Professor Colbrook is going to talk about: 'A Computational Framework for Infinite-Dimensional Nonlinear Spectral Problems'
Nonlinear spectral problems -- where the spectral parameter enters operator families nonlinearly -- arise in many areas of analysis and applications, yet a systematic computational theory in infinite dimensions remains incomplete. In this talk, I present a unified framework based on a solve-then-discretise philosophy (familiar, for example, from Chebfun!), ensuring that truncation preserves convergence. The setting accommodates unbounded operators, including differential operators with spectral-parameter-dependent boundary conditions.
In the first part, I introduce a provably convergent method for computing spectra and pseudospectra under the minimal assumption of gap-metric continuity of operator graphs -- the weakest natural setting in which the resolvent norm remains continuous.
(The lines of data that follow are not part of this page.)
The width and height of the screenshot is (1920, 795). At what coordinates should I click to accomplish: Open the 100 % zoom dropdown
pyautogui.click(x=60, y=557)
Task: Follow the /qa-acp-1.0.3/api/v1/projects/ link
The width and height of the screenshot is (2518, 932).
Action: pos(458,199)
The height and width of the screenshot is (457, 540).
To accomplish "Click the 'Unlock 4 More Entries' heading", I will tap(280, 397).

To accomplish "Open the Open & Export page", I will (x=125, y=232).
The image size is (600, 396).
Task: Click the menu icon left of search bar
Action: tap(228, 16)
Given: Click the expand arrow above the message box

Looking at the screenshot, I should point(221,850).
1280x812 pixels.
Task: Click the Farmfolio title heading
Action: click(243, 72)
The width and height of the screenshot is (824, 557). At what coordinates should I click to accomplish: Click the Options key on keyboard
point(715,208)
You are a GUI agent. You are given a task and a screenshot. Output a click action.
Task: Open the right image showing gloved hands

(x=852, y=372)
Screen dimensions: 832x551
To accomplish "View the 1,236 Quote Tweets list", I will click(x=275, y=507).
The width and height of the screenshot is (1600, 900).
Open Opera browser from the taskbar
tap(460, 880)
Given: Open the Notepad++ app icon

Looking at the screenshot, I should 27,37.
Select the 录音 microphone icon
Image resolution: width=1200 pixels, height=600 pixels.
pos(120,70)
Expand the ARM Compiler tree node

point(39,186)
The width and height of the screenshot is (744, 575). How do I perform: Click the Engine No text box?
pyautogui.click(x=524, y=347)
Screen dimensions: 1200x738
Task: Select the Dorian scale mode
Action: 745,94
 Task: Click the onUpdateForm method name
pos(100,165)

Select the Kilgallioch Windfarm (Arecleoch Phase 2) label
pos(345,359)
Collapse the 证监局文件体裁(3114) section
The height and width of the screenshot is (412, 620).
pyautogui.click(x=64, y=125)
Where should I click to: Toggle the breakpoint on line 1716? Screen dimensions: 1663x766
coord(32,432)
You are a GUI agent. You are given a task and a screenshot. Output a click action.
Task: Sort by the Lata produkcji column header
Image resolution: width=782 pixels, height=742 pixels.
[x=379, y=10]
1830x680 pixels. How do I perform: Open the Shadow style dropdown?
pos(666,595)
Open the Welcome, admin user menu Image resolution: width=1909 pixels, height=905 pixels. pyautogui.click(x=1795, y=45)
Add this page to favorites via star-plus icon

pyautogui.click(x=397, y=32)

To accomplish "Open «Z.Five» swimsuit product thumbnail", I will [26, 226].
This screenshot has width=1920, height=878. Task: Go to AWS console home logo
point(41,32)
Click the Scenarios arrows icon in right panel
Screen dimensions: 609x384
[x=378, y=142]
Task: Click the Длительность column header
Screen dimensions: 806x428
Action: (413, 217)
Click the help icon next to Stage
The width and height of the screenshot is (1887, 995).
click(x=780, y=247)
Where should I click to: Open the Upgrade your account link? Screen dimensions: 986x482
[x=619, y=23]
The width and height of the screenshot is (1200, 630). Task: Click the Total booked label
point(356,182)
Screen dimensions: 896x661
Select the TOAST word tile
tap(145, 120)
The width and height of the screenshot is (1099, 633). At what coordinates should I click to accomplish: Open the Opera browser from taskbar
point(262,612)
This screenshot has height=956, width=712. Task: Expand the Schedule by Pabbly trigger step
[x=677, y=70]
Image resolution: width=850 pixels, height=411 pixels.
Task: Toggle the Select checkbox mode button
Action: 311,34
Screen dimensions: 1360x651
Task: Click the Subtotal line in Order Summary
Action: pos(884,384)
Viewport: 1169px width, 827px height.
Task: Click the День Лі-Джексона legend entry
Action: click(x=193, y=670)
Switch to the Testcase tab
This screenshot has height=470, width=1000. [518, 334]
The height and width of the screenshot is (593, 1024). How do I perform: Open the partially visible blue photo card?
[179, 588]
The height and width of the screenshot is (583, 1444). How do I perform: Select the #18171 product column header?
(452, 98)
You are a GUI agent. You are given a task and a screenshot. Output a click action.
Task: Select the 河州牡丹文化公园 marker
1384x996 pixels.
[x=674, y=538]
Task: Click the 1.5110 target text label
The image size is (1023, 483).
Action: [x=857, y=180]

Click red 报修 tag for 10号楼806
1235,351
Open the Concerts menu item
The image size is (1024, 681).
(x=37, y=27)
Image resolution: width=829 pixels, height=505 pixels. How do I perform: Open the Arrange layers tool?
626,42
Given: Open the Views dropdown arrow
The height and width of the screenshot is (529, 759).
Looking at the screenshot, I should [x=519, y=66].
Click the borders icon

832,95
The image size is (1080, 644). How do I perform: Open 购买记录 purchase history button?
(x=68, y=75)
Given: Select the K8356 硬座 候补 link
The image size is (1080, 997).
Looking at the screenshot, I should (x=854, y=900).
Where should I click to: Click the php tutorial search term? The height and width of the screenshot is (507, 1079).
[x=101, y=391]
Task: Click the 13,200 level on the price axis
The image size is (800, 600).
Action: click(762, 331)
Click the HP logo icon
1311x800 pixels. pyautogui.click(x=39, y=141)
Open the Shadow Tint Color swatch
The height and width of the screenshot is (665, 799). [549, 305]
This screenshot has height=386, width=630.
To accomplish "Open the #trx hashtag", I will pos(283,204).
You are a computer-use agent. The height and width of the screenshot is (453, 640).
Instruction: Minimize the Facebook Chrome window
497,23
In the second part, I develop a contour-based framework for discrete spectra of holomorphic operator families, with a complete analysis of stability, convergence, and randomised sketching based on Gaussian probes. This perspective unifies and extends many existing contour integral methods. Examples throughout highlight practical effectiveness and subtle phenomena unique to infinite dimensions, including the perhaps unexpected sensitivity to probe selection when seeking to avoid spectral pollution.